Why Would We Ever Long for the Cross? September 14, 2013

St. Andrew of Crete explains (via the Liturgy of the Hours today):

We are celebrating the feast of the cross which drove away darkness and brought in the light. As we keep this feast, we are lifted up with the crucified Christ, leaving behind us earth and sin so that we may gain the things above. So great and outstanding a possession is the cross that he who wins it has won a treasure. Rightly could I call this treasure the fairest of all fair things and the costliest, in fact as well as in name, for on it and through it and for its sake the riches of salvation that had been lost were restored to us.

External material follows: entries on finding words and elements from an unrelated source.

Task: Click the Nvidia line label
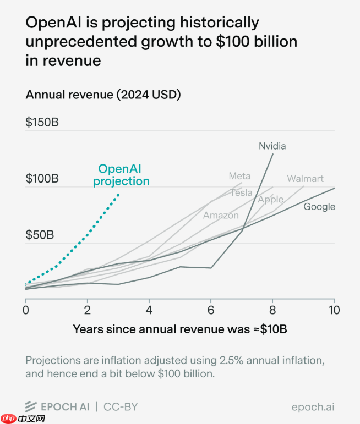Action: (272, 146)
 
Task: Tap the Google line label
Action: (319, 207)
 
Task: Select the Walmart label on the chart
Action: (305, 179)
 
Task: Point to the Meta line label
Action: (239, 176)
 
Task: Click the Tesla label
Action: (241, 192)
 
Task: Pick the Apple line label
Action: (271, 199)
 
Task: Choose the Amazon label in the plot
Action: (221, 215)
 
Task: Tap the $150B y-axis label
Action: (42, 122)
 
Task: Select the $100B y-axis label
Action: (42, 179)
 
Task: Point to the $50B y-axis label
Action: (40, 235)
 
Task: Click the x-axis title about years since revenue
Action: (180, 329)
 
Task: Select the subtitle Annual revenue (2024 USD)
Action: (103, 95)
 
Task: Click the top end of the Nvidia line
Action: (272, 154)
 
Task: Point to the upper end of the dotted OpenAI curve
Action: (118, 194)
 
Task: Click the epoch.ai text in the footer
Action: (313, 407)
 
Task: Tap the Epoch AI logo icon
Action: (31, 407)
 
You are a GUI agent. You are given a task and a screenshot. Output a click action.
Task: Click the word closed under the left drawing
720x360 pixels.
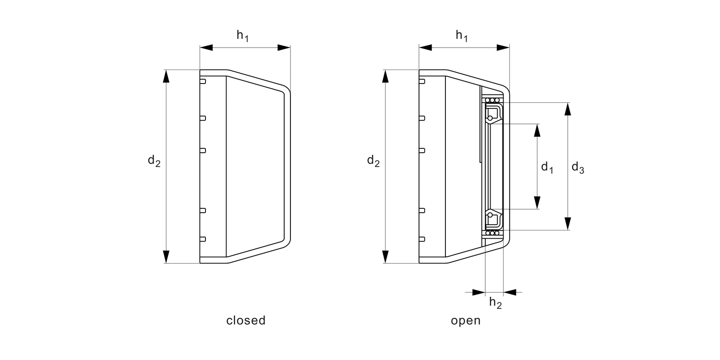tap(246, 320)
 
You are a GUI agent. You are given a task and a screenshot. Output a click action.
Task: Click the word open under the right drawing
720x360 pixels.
tap(466, 320)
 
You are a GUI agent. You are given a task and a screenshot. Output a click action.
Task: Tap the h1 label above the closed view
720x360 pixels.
tap(243, 36)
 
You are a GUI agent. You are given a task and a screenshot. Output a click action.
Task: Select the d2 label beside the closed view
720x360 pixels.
tap(154, 161)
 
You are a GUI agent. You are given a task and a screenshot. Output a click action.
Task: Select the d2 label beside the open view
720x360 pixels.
tap(373, 161)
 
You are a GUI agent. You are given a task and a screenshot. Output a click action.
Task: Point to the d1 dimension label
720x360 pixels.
tap(547, 168)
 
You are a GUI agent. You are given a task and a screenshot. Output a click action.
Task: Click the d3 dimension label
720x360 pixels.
tap(577, 168)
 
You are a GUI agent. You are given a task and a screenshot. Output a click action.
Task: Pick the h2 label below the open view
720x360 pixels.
tap(495, 303)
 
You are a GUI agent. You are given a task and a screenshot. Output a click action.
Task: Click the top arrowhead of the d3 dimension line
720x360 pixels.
tap(568, 109)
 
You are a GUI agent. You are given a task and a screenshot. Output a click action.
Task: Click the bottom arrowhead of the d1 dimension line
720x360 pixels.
tap(537, 203)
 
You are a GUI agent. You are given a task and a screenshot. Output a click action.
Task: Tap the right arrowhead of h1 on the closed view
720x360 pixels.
tap(284, 48)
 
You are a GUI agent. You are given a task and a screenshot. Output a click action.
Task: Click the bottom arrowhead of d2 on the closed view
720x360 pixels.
tap(167, 257)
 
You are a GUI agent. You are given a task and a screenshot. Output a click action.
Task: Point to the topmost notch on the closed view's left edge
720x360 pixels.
tap(203, 81)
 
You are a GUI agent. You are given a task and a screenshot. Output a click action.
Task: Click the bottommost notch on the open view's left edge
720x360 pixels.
tap(422, 239)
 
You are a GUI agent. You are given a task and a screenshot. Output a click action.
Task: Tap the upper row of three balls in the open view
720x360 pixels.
tap(492, 100)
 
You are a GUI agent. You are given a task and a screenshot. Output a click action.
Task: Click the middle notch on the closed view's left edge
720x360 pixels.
tap(203, 151)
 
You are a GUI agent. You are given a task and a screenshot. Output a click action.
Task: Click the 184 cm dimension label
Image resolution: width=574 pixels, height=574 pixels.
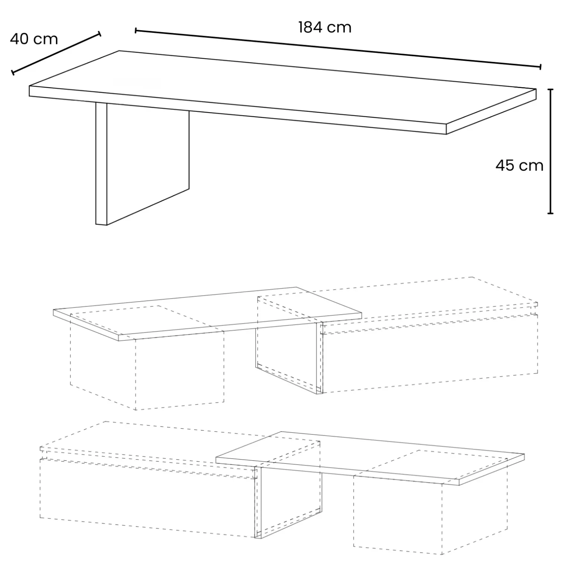click(x=325, y=27)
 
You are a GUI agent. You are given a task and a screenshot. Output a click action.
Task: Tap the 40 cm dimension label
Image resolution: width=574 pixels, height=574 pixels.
click(x=34, y=39)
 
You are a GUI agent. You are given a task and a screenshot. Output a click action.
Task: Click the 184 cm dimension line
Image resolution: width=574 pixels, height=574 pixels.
click(x=338, y=48)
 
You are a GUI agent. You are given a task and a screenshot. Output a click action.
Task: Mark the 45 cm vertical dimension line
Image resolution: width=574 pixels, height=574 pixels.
click(x=550, y=151)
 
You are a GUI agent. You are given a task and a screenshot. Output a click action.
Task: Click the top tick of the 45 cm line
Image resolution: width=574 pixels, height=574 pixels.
click(x=550, y=89)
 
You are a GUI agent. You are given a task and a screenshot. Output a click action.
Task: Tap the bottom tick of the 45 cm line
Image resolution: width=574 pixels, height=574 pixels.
click(x=550, y=213)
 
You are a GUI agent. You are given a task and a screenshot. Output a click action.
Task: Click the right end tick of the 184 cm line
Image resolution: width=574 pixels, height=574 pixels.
click(x=540, y=67)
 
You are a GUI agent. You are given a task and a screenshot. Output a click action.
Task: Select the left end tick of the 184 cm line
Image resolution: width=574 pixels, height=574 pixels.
click(x=136, y=31)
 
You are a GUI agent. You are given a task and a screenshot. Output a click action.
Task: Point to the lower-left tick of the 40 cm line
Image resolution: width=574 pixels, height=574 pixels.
click(x=13, y=72)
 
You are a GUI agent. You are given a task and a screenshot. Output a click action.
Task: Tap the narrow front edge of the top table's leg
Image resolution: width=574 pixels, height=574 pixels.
click(x=101, y=164)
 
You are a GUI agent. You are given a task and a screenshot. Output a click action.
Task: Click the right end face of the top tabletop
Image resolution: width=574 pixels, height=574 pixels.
click(x=491, y=111)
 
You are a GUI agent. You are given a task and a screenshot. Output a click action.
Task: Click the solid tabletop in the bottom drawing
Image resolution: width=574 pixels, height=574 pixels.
click(x=370, y=457)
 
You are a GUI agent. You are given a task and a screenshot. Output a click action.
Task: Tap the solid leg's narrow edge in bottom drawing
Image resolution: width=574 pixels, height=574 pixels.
click(x=258, y=502)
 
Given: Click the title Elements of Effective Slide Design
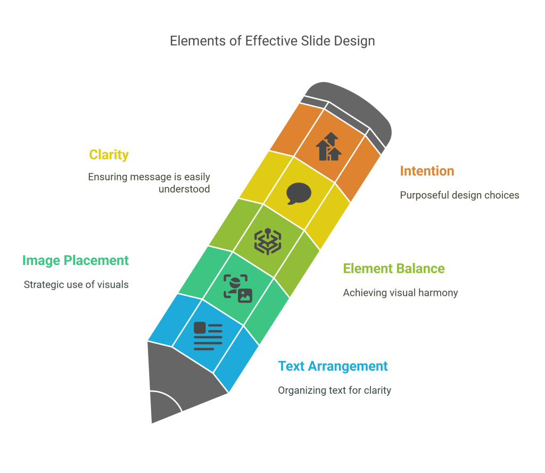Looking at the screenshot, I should coord(272,41).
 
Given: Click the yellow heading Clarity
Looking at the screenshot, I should coord(109,155).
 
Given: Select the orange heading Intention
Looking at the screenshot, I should coord(427,171).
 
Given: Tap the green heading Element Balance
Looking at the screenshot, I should coord(393,269).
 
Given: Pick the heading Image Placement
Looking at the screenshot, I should coord(76,260).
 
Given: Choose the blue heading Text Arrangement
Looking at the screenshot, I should coord(333,367).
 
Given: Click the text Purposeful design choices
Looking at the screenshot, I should coord(459,195).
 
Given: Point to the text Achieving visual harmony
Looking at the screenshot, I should coord(400,293).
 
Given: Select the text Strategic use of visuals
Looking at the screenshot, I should coord(76,285).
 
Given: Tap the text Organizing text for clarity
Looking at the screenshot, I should coord(334,391).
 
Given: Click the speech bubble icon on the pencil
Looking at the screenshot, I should coord(299,193).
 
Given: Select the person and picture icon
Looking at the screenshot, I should coord(237,288).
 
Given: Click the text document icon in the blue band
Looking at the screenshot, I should coord(208,336).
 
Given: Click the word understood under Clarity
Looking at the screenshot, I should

Had there been no cross, Christ could not have been crucified. Had there been no cross, life itself could not have been nailed to the tree. And if life had not been nailed to it, there would be no streams of immortality pouring from Christ’s side, blood and water for the world’s cleansing. The legal bond of our sin would not be cancelled, we should not have attained our freedom, we should not have enjoyed the fruit of the tree of life and the gates of paradise would not stand open. Had there been no cross, death would not have been trodden underfoot, nor hell despoiled.

Therefore, the cross is something wonderfully great and honorable. It is great because through the cross the many noble acts of Christ found their consummation—very many indeed, for both his miracles and his sufferings were fully rewarded with victory. The cross is honorable because it is both the sign of God’s suffering and the trophy of his victory. It stands for his suffering because on it he freely suffered unto death. But it is also his trophy because it was the means by which the devil was wounded and death conquered; the barred gates of hell were smashed, and the cross became the one common salvation of the whole world.

The cross is called Christ’s glory; it is saluted as his triumph. We recognize it as the cup he longed to drink and the climax of the sufferings he endured for our sake. As to the cross being Christ’s glory, listen to his words: Now is the Son of Man glorified, and in him God is glorified, and God will glorify him at once. And again: Father, glorify me with the glory I had with you before the world came to be. And once more: Father, glorify your name. Then a voice came from heaven: I have glorified it and I will glorify it again. Here he speaks of the glory that would accrue to him through the cross. And if you would understand that the cross is Christ’s triumph, hear what he himself also said: When I am lifted up, then I will draw all men to myself. Now you can see that the cross is Christ’s glory and triumph.

In the Cross, we are redeemed, life makes some sense, we have true and certain hope.

On the Cross, we come to know God. From another homily:

the truth about the cross is inescapable. God suffered this way. God died this way. And curiously enough he accepted this particular kind of death and made it a gift for us. That is the great mystery of the cross and the great mystery of our Christian faith.

The meaning of the cross is not just its brutality. It is, so to speak, multivalent- it means many things, but principally it is about the kind of God that we believe in. God in Christ accepts for himself the full implications of human existence, immerses himself in its totality and as such accepts that he will experience in his human nature suffering and death. He does this so that his promise of fidelity to us will be irrefutable.

Christ goes into the deepest reality of human existence, and because he is God, he remains present to that reality then, now and forever. In all of the events and circumstances Christ is present and working.

Suffering cannot frustrate his ultimate purposes. Death does not have the final word. God’s power manifested in Christ overcomes the cruelty and violence of the world.

The cross reveals God to us and displays the manner in which he relates to us, to history, to the powers of the world, indeed to all creation itself.

May the Holy Cross be our light on our journey in faith to the wedding feast!